A jury is deciding whether a teenage gunman who shot dead 17 people at a Florida high school will go to prison for life or be executed.
Expelled student Nikolas Cruz was 18 when he legally purchased the AR-15 rifle he used to shoot dead 14 students and three staff members at the Marjory Stoneman Douglas High School on Valentine’s Day in 2018.
It is the deadliest shooting to reach trial in US history.
Nine other gunmen who killed at least 17 people died during or immediately after their shootings, either by suicide or police gunfire.
The suspect in the 2019 shooting of 23 people at a Walmart in El Paso, Texas, is awaiting trial.
Three days before the massacre at Marjory Stoneman, Cruz made a video. In it he said: “Hello, my name is Nik. I’m going to be the next school shooter of 2018.
”My goal is at least 20 people…. It’s going to be a big event, and when you see me on the news, you’ll know who I am.

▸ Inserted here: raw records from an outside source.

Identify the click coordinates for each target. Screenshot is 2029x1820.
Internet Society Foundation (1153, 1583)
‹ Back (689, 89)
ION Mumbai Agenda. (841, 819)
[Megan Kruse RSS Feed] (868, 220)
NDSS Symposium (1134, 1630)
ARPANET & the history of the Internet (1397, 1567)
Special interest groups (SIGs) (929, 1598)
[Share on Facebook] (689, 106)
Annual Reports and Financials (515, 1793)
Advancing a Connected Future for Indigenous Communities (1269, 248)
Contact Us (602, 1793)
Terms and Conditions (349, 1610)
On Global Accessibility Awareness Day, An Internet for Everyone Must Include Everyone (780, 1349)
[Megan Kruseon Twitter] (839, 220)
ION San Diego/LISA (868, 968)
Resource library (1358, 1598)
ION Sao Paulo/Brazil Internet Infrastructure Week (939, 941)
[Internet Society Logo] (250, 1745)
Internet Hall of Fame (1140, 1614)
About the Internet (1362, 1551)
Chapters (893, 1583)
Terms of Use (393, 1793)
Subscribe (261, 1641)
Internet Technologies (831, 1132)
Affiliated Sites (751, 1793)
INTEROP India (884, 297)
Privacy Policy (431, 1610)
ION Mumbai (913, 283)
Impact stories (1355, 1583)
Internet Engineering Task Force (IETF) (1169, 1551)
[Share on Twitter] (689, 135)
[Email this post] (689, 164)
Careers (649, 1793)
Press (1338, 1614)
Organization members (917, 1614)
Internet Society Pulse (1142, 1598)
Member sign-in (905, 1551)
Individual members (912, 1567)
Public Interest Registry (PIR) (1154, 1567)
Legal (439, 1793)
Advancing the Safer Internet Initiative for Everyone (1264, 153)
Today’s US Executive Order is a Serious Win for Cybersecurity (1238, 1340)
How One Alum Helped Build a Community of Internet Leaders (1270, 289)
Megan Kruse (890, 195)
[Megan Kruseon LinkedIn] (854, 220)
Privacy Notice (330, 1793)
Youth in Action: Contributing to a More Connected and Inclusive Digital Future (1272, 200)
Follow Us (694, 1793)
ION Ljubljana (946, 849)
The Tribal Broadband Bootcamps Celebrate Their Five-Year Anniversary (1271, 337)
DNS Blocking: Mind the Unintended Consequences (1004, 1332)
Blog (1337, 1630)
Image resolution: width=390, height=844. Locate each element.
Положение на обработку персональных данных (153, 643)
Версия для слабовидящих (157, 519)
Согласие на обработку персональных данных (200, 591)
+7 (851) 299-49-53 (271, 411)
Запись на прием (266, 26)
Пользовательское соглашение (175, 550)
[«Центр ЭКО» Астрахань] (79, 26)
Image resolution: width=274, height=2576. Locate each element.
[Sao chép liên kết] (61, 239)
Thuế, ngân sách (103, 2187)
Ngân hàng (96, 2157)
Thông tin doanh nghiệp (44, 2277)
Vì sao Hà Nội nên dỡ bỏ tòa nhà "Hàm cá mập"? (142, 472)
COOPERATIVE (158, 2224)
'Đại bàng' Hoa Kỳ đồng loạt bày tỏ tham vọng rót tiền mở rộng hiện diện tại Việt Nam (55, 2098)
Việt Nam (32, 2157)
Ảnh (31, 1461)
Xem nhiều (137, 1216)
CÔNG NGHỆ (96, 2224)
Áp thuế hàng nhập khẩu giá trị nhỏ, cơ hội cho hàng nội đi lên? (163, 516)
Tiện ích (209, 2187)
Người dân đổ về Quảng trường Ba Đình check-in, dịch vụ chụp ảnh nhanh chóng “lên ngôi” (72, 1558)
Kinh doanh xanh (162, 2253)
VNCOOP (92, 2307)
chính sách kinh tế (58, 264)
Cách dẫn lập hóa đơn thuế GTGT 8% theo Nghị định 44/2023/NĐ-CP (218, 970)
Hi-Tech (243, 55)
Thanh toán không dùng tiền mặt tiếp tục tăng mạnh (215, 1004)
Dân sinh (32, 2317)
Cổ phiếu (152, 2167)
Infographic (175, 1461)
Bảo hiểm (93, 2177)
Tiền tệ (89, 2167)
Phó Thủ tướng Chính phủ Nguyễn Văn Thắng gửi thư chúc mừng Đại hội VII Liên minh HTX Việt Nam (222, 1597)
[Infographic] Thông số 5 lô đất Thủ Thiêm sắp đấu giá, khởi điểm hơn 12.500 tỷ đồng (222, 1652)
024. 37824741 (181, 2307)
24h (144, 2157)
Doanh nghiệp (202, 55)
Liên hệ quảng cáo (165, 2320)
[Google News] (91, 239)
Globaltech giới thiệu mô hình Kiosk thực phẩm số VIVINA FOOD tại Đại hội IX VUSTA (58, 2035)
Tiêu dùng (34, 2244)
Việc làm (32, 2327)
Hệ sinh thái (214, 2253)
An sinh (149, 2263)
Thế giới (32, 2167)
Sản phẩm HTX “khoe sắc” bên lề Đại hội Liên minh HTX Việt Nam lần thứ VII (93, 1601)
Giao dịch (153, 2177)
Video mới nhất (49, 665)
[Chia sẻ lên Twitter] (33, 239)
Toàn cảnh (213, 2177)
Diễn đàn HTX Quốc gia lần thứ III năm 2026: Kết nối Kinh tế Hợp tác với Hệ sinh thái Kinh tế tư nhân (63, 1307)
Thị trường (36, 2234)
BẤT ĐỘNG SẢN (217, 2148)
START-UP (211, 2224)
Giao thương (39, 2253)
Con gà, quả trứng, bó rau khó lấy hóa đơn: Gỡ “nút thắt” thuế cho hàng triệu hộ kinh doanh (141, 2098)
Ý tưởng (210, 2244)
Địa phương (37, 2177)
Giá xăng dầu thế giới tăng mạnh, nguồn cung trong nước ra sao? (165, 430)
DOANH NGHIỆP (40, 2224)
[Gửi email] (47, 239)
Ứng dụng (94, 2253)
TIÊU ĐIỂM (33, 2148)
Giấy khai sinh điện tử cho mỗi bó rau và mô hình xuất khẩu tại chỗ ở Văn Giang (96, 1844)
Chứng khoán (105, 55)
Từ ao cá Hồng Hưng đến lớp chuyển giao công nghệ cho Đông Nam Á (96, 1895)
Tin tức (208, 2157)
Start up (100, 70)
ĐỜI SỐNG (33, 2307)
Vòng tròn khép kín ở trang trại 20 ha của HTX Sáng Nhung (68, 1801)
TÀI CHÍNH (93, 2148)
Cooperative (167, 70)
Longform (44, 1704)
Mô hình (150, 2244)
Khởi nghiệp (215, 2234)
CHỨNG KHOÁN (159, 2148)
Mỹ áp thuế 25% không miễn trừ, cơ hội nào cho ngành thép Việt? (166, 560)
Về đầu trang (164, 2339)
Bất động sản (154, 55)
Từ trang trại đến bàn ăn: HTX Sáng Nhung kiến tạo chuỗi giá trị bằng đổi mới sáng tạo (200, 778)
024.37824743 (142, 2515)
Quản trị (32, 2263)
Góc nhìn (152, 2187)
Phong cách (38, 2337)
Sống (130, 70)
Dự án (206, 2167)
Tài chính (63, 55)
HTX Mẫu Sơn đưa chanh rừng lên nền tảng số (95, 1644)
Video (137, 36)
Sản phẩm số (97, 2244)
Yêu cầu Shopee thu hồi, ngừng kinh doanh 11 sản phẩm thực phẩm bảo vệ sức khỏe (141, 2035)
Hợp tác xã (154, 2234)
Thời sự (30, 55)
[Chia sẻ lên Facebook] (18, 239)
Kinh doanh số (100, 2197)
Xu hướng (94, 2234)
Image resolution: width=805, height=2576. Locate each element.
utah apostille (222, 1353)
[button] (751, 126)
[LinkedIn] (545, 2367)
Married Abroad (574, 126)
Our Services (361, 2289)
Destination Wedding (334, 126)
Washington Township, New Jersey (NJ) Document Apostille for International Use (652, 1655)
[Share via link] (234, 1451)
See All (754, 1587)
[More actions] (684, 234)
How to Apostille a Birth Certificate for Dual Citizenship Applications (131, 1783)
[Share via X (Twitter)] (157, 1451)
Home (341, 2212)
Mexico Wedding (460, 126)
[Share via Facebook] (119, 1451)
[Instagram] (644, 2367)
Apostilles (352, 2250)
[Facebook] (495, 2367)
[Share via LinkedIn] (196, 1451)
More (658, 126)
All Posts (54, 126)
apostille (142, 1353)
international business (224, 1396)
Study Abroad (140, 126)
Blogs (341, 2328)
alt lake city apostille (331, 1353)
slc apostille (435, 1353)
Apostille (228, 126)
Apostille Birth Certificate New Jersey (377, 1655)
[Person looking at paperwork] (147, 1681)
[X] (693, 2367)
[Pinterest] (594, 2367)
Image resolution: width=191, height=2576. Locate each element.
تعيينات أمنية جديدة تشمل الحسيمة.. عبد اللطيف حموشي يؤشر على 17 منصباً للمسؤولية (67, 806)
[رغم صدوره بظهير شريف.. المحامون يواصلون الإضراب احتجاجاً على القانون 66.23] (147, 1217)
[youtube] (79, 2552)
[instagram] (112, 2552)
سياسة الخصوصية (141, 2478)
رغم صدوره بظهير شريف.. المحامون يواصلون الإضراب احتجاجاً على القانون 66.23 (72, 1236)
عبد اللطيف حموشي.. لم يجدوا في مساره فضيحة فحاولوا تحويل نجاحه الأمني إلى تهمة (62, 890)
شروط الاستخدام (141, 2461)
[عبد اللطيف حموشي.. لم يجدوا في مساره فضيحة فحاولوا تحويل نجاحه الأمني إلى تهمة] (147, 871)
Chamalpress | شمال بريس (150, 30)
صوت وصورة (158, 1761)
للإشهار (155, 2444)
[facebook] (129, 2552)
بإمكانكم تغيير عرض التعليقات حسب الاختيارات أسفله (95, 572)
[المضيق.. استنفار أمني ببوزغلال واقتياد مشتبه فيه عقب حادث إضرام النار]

“You’re all going to die. Ah yeah, I can’t wait.”
Last October Cruz pleaded guilty to premediated murder and this week, the “penalty phase” of his trial begins. Jurors will determine whether he should be sentenced to life in prison or receive the death penalty.
In his opening remarks prosecutor Mike Satz highlighted Cruz’s brutality as he stalked a three-storey classroom building and fired his AR-15 semi-automatic rifle down hallways and into classrooms.
Cruz, he said, sometimes walked back to already-wounded victims and killed them with a second volley of shots.
Cruz was “cold, calculated, manipulative and deadly,” he added.
Families of the victims were at the Broward County Courthouse in Fort Lauderdale, for the hearing. Some shook their heads, some wept.
Cruz was slumped over during much of Mr Satz’s statement.
The court was told Cruz had a history of mental health and behavioural problems at the time of the
He had said at the time of his guilty plea he was “very sorry” and asked to be given a chance to help others.
The jury must be unanimous to recommend Cruz be executed. If any of the 12 jurors objects, Cruz will be sentenced to life in prison without parole.
US gun violence has been the focus of renewed worldwide attention following recent mass shootings including one at an Independence Day parade outside Chicago that killed seven people, and another in May at a school in Uvalde, Texas, that left 19 children and two teachers dead.
On Monday, the man accused of killing 10 black people at a New York grocery shop pleaded not guilty to 27 hate crime and firearms charges stemming from the Buffalo shooting massacre, which he live streamed on social media.
In June, President Joe Biden signed the first major federal gun reform in three decades, which he has celebrated as a rare bipartisan agreement.
But individual states are already looking at introducing ways of countering that.